Светлый фон

Но всему приходит конец, пришел конец и нашему двухмесячному плаванию.

В ночь с 1 на 2 августа 1920 года мы подошли к Вальпараисо и утром высадились. Пароход остановился на открытом рейде в расстоянии нескольких сот метров от пристани, и выгрузка производилась на шаланды, буксируемые маленькими пароходиками. Море было совершенно спокойно, и мы в числе немногих остававшихся еще пассажиров благополучно ступили на твердую землю после двухмесячного плавания. Город Вальпараисо расположен террасами на крутых склонах горных отрогов, подошедших в этом месте почти вплотную к океану. На каждом шагу крутые лестницы и рядом с ними лифты, которые переносят вас с одной улицы на другую. Автомобилей мало, так как им здесь не разгуляться или нужно делать громадные крюки, чтобы переместиться в близком соседстве. Перевозка грузов производится на вьючных мулах, которым только и доступны крутые улицы. Например, видели мы переезд с одной квартиры на другую, шла вереница мулов, на первом из них покоилась громадная двуспальная кровать с наваленным поверх ее мягким скарбом, другой тащил на себе буфетный шкаф, за ним пара мулов несла, как на носилках, пианино, положенное на длинных жердях, и т. д.

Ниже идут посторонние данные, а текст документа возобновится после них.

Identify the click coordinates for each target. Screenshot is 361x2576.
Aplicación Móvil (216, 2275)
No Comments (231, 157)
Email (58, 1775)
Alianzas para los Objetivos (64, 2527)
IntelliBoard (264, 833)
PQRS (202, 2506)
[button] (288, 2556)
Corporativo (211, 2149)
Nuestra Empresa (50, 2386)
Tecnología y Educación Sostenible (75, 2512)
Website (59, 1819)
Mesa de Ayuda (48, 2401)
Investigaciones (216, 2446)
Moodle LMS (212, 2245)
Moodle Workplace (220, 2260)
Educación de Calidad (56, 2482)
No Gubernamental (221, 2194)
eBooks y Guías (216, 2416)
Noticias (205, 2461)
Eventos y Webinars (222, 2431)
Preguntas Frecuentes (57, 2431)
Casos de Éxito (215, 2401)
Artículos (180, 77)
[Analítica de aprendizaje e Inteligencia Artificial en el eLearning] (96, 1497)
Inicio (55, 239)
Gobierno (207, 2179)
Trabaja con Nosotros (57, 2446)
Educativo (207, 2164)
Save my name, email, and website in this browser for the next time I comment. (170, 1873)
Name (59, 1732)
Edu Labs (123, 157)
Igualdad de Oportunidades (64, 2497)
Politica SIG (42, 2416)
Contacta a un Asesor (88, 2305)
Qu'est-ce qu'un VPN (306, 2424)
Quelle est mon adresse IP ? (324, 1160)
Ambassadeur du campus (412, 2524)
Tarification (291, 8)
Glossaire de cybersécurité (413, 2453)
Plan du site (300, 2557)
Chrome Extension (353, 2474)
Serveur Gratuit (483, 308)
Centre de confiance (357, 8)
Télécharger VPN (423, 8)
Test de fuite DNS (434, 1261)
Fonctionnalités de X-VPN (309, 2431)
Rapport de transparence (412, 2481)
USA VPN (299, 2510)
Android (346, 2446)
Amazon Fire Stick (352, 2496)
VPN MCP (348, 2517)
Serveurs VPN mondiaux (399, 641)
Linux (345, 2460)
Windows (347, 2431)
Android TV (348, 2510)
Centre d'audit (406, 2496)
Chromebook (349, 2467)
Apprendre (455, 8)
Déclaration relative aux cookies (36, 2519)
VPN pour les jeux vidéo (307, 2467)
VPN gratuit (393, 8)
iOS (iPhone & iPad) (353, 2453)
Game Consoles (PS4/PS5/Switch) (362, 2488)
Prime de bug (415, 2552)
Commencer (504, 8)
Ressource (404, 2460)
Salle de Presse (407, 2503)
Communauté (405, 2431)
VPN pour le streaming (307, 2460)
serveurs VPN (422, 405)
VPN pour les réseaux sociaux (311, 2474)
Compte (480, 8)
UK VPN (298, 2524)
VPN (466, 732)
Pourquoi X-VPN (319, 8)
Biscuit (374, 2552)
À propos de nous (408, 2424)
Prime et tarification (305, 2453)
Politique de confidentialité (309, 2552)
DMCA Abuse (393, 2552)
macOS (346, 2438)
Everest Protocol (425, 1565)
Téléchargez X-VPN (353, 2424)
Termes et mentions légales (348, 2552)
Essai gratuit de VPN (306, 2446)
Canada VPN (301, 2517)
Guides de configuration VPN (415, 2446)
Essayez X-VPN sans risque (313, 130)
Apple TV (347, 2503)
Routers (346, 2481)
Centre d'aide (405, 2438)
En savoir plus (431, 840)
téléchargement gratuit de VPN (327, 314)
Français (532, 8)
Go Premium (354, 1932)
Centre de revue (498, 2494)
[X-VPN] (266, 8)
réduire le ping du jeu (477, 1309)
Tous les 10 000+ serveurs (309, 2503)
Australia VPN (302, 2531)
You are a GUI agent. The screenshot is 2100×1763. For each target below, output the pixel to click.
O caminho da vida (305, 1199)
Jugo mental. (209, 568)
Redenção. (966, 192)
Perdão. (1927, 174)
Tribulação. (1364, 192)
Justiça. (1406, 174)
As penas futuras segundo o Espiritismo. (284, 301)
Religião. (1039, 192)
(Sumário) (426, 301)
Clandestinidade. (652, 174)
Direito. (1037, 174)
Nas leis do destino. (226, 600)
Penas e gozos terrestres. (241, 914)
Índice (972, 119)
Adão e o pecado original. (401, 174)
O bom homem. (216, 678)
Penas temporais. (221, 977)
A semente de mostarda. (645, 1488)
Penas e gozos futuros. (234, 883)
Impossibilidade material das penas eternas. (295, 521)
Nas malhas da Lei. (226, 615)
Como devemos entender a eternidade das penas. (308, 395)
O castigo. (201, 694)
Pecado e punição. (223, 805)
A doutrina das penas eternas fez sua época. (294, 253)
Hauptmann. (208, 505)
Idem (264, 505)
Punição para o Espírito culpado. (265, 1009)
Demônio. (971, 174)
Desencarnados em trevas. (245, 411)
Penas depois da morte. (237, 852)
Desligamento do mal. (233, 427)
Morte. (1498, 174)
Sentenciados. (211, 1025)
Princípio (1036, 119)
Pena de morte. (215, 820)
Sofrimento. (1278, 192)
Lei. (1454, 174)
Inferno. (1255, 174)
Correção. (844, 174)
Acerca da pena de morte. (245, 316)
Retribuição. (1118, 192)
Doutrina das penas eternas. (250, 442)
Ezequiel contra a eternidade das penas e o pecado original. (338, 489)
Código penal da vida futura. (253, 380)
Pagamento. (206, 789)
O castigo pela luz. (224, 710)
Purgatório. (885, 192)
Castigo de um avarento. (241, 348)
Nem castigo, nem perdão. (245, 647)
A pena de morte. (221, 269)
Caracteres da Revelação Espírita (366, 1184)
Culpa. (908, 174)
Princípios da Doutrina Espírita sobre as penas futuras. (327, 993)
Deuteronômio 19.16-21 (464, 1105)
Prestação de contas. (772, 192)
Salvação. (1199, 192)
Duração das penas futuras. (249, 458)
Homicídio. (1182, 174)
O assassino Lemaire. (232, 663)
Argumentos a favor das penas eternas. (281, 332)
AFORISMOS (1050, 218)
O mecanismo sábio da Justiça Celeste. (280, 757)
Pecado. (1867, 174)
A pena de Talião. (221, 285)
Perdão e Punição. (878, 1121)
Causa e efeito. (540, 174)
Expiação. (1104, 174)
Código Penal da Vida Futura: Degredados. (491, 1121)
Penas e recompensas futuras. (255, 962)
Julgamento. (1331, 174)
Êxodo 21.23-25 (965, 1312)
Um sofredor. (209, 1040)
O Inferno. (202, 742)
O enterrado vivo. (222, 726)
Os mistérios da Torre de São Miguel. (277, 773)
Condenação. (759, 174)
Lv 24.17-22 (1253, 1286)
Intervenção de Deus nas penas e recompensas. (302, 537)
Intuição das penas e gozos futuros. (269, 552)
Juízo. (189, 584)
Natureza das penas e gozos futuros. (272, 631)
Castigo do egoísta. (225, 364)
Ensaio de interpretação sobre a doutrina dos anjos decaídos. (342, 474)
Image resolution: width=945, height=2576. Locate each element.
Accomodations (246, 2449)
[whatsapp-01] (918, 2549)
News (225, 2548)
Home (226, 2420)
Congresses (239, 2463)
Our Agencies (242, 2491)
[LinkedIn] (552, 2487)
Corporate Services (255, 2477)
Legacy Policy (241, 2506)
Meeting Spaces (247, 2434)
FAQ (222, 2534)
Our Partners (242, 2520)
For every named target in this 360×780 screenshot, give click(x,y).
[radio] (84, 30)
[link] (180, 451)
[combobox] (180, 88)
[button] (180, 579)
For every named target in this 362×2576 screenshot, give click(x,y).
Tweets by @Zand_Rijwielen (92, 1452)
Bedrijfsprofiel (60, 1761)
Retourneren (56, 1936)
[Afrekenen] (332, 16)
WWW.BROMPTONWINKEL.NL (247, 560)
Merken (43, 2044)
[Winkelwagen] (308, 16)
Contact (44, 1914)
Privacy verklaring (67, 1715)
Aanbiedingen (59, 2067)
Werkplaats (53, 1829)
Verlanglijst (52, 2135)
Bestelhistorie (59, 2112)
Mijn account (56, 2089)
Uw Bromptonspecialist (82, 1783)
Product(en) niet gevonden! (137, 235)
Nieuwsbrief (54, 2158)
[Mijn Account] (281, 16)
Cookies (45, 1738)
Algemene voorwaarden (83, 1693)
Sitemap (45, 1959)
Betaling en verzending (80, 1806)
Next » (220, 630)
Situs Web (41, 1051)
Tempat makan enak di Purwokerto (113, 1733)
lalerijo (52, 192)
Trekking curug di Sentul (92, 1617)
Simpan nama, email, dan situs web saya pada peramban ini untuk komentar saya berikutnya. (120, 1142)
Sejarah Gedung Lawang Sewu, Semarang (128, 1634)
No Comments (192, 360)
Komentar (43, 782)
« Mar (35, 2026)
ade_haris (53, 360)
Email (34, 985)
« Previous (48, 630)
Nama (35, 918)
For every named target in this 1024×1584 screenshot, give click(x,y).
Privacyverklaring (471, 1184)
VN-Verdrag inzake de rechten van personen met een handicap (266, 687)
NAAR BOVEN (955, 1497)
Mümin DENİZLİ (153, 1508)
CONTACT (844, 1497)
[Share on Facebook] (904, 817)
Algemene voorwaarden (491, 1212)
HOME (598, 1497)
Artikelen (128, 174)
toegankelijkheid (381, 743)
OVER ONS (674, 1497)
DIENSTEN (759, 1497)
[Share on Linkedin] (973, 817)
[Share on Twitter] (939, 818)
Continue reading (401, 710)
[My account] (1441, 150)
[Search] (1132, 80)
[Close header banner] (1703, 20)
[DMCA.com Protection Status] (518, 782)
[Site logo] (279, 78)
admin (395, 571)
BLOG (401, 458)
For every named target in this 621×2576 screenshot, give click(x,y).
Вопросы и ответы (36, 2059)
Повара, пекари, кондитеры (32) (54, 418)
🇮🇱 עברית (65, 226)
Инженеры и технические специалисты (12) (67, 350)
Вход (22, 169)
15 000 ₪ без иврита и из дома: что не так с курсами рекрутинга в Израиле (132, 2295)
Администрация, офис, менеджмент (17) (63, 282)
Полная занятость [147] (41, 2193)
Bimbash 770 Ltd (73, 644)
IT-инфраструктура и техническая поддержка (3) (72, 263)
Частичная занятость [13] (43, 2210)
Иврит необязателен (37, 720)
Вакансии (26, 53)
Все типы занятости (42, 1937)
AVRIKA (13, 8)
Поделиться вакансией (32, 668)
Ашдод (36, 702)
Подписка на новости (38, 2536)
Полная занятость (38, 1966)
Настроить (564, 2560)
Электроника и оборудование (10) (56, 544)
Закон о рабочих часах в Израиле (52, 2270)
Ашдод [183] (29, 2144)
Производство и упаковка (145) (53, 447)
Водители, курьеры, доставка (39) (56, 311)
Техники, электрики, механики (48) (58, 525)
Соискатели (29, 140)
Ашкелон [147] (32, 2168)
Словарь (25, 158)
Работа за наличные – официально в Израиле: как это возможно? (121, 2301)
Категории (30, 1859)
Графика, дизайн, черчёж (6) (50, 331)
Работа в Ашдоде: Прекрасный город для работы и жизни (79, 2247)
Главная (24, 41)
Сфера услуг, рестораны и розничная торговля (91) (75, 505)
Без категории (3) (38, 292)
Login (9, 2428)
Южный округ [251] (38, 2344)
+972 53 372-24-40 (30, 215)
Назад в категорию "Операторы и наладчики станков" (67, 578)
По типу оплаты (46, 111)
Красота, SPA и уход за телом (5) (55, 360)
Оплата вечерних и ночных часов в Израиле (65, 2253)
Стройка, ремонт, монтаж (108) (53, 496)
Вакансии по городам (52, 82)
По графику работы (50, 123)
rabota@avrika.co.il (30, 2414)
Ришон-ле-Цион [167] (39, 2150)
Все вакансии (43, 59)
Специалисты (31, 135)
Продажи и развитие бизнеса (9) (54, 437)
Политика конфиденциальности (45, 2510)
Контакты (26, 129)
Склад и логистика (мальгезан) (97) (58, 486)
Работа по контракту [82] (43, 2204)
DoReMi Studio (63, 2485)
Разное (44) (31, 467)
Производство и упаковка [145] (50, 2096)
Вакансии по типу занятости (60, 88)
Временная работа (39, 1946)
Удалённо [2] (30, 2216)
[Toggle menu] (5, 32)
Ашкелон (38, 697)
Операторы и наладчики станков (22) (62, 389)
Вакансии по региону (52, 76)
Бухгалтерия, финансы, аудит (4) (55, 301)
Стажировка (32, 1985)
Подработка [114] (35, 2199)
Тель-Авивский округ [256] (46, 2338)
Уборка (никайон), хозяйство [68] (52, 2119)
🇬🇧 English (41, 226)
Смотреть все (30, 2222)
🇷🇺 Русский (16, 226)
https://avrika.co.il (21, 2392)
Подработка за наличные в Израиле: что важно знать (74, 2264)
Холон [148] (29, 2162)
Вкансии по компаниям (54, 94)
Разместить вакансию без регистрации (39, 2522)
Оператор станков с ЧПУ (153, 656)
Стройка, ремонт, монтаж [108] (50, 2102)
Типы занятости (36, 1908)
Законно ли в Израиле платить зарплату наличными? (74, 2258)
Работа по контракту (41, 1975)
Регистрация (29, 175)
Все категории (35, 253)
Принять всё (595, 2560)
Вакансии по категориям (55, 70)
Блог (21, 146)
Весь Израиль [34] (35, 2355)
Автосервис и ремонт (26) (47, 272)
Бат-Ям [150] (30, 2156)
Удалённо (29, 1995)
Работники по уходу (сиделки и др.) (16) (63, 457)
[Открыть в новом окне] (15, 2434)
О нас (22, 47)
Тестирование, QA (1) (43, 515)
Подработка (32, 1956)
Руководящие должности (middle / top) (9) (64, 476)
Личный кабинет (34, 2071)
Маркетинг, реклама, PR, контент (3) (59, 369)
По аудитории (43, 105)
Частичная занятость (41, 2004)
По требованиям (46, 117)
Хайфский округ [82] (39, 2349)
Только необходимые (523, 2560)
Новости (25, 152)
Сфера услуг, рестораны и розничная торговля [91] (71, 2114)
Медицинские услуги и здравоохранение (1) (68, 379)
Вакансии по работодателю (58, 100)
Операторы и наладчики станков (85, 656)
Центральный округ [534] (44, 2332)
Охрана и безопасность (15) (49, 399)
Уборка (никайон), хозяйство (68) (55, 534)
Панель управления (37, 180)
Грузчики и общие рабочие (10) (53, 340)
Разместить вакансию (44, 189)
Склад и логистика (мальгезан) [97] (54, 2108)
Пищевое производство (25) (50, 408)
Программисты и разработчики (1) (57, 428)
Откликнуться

Гористая местность придает городу живописный вид даже в такое неблагоприятное время, в которое мы его посетили (конец зимы); летом, когда склоны гор и городские сады одеваются зеленью, он, по всей вероятности, вполне оправдывает свое название – райская долина.

Без труда нашли недалеко от пристани недорогую гостиницу, где нам нужно было провести двое суток, так как поезд через Анды отходил в то время только два раза в неделю, да и то нам удивительно повезло, ибо вторая половина зимы обыкновенно сопровождается снежными заносами и обвалами в верхних участках, и сообщение прерывается иногда на три-четыре недели, каково это было бы нам ждать у моря погоды при наших финансах.

В первый же день в Вальпараисо мы встретили соотечественника. Выйдя около полудня к завтраку на громадную террасу отеля, откуда открывался чудный вид на рейд с многочисленными стоящими на нем судами, среди которых выделялся своими крупными размерами только что покинутый нами «Сейо-Мару», мы сдвинули два столика и по русскому обычаю сопровождали свою трапезу громкой беседой.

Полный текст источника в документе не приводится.